Your requirements instead describe an injective function Given any x1, x2 in your domain X the following holds:
For all x1, x2 element of X, x1 != x2 => f(x1) != f(x2)
f(x) = x is such a function, f(x) = x² is not. In plain English: you want to have different results if your inputs are different, same results only if the inputs are the same. It is true that this also is true for secure hashes, but they additionally provide the one-way characteristics such as the property of not being able (easily) to find x if you are only given f(x), among others. As far as I understood, you don't need these security properties.

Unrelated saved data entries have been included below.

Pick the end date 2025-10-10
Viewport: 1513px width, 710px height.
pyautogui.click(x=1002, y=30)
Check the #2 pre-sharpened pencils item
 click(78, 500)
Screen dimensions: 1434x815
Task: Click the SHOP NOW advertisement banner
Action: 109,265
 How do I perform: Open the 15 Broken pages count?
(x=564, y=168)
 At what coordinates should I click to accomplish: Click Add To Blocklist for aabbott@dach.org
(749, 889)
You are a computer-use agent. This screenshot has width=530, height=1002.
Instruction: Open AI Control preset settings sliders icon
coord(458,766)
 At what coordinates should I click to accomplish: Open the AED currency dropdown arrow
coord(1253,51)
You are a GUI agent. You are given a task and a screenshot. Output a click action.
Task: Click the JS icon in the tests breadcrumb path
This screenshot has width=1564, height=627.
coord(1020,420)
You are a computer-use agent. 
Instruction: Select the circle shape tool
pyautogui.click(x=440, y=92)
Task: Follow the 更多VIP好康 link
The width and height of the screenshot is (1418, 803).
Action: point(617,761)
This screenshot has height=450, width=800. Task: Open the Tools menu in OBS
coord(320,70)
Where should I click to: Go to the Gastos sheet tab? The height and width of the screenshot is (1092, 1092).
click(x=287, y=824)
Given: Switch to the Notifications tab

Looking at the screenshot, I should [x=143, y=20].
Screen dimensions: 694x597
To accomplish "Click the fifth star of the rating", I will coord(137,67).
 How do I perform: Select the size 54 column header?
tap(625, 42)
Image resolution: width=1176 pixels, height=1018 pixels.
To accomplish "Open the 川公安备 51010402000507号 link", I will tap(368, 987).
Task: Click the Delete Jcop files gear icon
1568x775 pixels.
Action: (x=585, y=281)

Trivially, such an injective mapping from String to Float would be given by simply interpreting the "String bytes" as "Float bytes" from now on, i.e. you interpret the bytes differently (think C:
unsigned char *bytes = "...";
double d = (double)bytes;
). But, there is as downside to this - the real trouble is that Float has a maximum precision, so you will run into an overflow situation if your strings are too long (Floats are internally represented as double
values, that's 8 bytes on a 32 bit machine). So not enough space for almost any use case. Even MD5-ing your strings first doesn't solve the problem - MD5 output is already 16 bytes long.
So this could be a real problem, depending on your exact requirements. Although MD5 (or any other hash) will mess sufficiently with the input to make it as random as possible, you still cut the range of possible values from 16 bytes to effectively 8 bytes. (Note: Truncating random 16 byte output at 8 bytes is generally considered "secure" in terms of preserving the randomness. Elliptic Curve Cryptography does something similar. But as far as I know, nobody can really prove it, but neither could someone prove the contrary so far). So a collision is much more likely with your restricted Float range. By the birthday paradox, finding a collision takes sqrt(number of values in a finite range) tries. For MD5 this is 2^64, but for your scheme it's only 2^32. That's still very, very unlikely to produce a collision. It's probably something in the order of winning the lottery while at the same time being hit by a lightning. If you could live with this minimal possibility, go for it:
def string_to_float(str)
Digest::MD5.new.digest(str).unpack('D')
end
If uniqueness is of absolute priority I would recommend to move from floats to integers. Ruby has built-in support for large integers that are not restricted by the internal constraints of a long
value (that's what a Fixnum boils down to). So any arbitrary hash output could be represented as a large integer number.